WHAT IS REQUIRED: Rewrite the data below as a numbered list, one entry per line, leaving out any blank lines.

RECORDS SUPPLIED:
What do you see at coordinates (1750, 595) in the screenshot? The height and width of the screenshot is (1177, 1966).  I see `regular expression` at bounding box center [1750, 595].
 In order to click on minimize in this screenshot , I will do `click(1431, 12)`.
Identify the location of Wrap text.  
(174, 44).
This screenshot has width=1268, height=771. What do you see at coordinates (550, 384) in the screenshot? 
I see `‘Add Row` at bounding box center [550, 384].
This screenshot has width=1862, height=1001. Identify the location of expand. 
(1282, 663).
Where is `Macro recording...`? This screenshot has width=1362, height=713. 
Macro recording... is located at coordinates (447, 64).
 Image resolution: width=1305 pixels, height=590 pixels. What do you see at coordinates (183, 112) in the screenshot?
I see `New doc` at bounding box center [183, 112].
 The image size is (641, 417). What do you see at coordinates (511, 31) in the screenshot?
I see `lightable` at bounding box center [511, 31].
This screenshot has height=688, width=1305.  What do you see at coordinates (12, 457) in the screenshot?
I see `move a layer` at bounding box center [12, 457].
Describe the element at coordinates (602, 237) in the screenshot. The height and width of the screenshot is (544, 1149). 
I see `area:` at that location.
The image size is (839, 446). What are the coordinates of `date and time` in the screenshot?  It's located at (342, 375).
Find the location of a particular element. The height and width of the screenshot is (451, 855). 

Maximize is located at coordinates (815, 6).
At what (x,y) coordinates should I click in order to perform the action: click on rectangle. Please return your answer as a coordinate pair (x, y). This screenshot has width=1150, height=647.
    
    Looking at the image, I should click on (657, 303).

OUTPUT FOR THIS TASK:
1. What do you see at coordinates (1750, 595) in the screenshot? The height and width of the screenshot is (1177, 1966).  I see `regular expression` at bounding box center [1750, 595].
2.  In order to click on minimize in this screenshot , I will do `click(1431, 12)`.
3. Identify the location of Wrap text.  
4. (174, 44).
5. This screenshot has width=1268, height=771. What do you see at coordinates (550, 384) in the screenshot? 
6. I see `‘Add Row` at bounding box center [550, 384].
7. This screenshot has width=1862, height=1001. Identify the location of expand. 
8. (1282, 663).
9. Where is `Macro recording...`? This screenshot has width=1362, height=713. 
10. Macro recording... is located at coordinates (447, 64).
11.  Image resolution: width=1305 pixels, height=590 pixels. What do you see at coordinates (183, 112) in the screenshot?
12. I see `New doc` at bounding box center [183, 112].
13.  The image size is (641, 417). What do you see at coordinates (511, 31) in the screenshot?
14. I see `lightable` at bounding box center [511, 31].
15. This screenshot has height=688, width=1305.  What do you see at coordinates (12, 457) in the screenshot?
16. I see `move a layer` at bounding box center [12, 457].
17. Describe the element at coordinates (602, 237) in the screenshot. The height and width of the screenshot is (544, 1149). 
18. I see `area:` at that location.
19. The image size is (839, 446). What are the coordinates of `date and time` in the screenshot?  It's located at (342, 375).
20. Find the location of a particular element. The height and width of the screenshot is (451, 855). 
21. Maximize is located at coordinates (815, 6).
22. At what (x,y) coordinates should I click in order to perform the action: click on rectangle. Please return your answer as a coordinate pair (x, y). This screenshot has width=1150, height=647.
23.     Looking at the image, I should click on (657, 303).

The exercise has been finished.